Nous nous regroupons en bas d'une pente. Bagels au beurre de cacahuète et à la gelée. Je donne des boutons de gingembre; On me donne du fromage de Sorrente. Nous nous étendons raides au soleil de cinq mille pieds. «Le ressort de Thoreau» sur la table ne lui rend pas justice. Cela ressemble à un filet. Il méritait mieux, je pense. Peut-être que la raison est l'automne. Même la peinture blanche de Thoreau sur l'enseigne en bois marquant la tache avait été complètement détruite par le vent et les cailloux, laissant du bois nu dans les rainures du nom que vos yeux pourraient maintenant facilement passer.

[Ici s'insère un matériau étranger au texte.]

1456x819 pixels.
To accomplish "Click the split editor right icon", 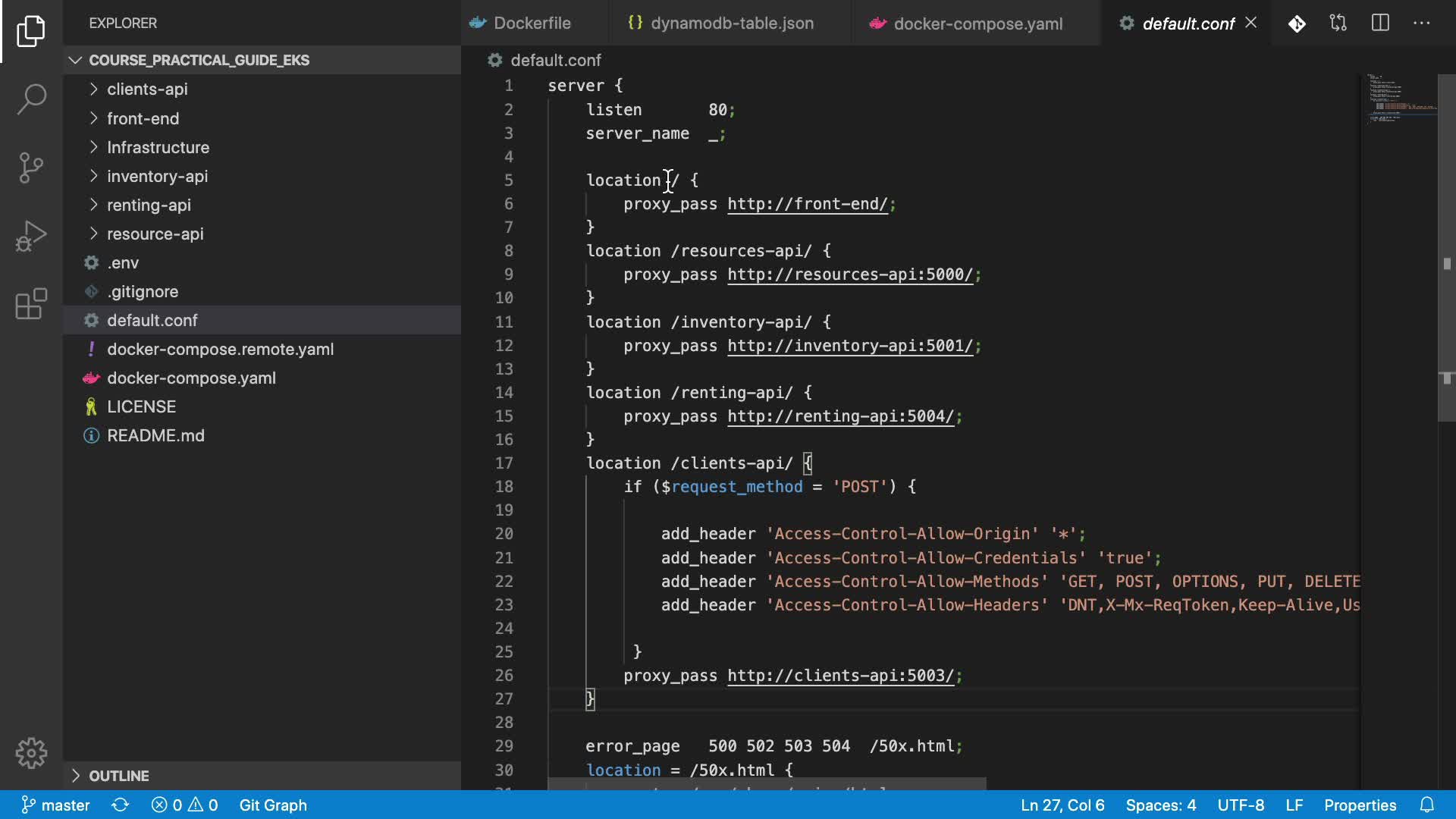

Au sommet, il y a une foule et une bonhomie qui prévaut. Il y a une marge délicate sur les pierres, une compréhension joyeuse, pas seulement de la réalisation claire du sommet, mais de l’humilité au centre de 360 degrés de lois qui nous dépassent.

La descente est une étude des chevilles et des genoux, des chemins entre des pierres d'éléphant, un ruisseau de montagne qui tombe lorsque vous descendez dans des cascades. Si seulement quelques degrés de plus, beaucoup de parties de Katahdin seraient inaccessibles par la plupart des gens qui y montent.

Nous sommes à nouveau dans les fourgonnettes et pas plus de quinze minutes et presque tout le monde est endormi. Je parle doucement au commandant de Castine, de l'histoire, de ces chopes endormies. Nous rentrons dans le noir. Le commandant habite sur le campus dans une belle maison. Je mange à la table de la salle à manger avec lui et sa femme, leurs enfants ayant grandi avec leur propre famille. Steak et pommes de terre, nos jambes douloureuses près de leur nouveau golden retriever.

Après le dîner, la femme du commandant me montre des photos de sa maison et de sa ville après la microrafale quelques années auparavant, quand ma mère vivait encore là-bas. Quatre minutes de vent soudain et violent, dit-elle. Pas même le vent, vraiment. Le contraire d'une tornade. Il a déchiré et renversé des centaines d'arbres gigantesques, les écrasant contre des maisons, des voitures, les gradins du terrain de sport, criant à travers les bois de Witherlee et transformant la face.

Dans la vieille chambre de leur fils cette nuit-là, sur le lit moelleux avec des couettes épaisses, mon dos, mes jambes, mes genoux et mes pieds endoloris et épuisés, les yeux fermés pour dormir, je me suis remise au sommet de Katahdin monde lunaire de la table et du sommet. J'imagine à quel point il doit faire noir maintenant, dépourvu d'âme humaine, interdisant, hurlant, ce mépris sacré et impressionnant.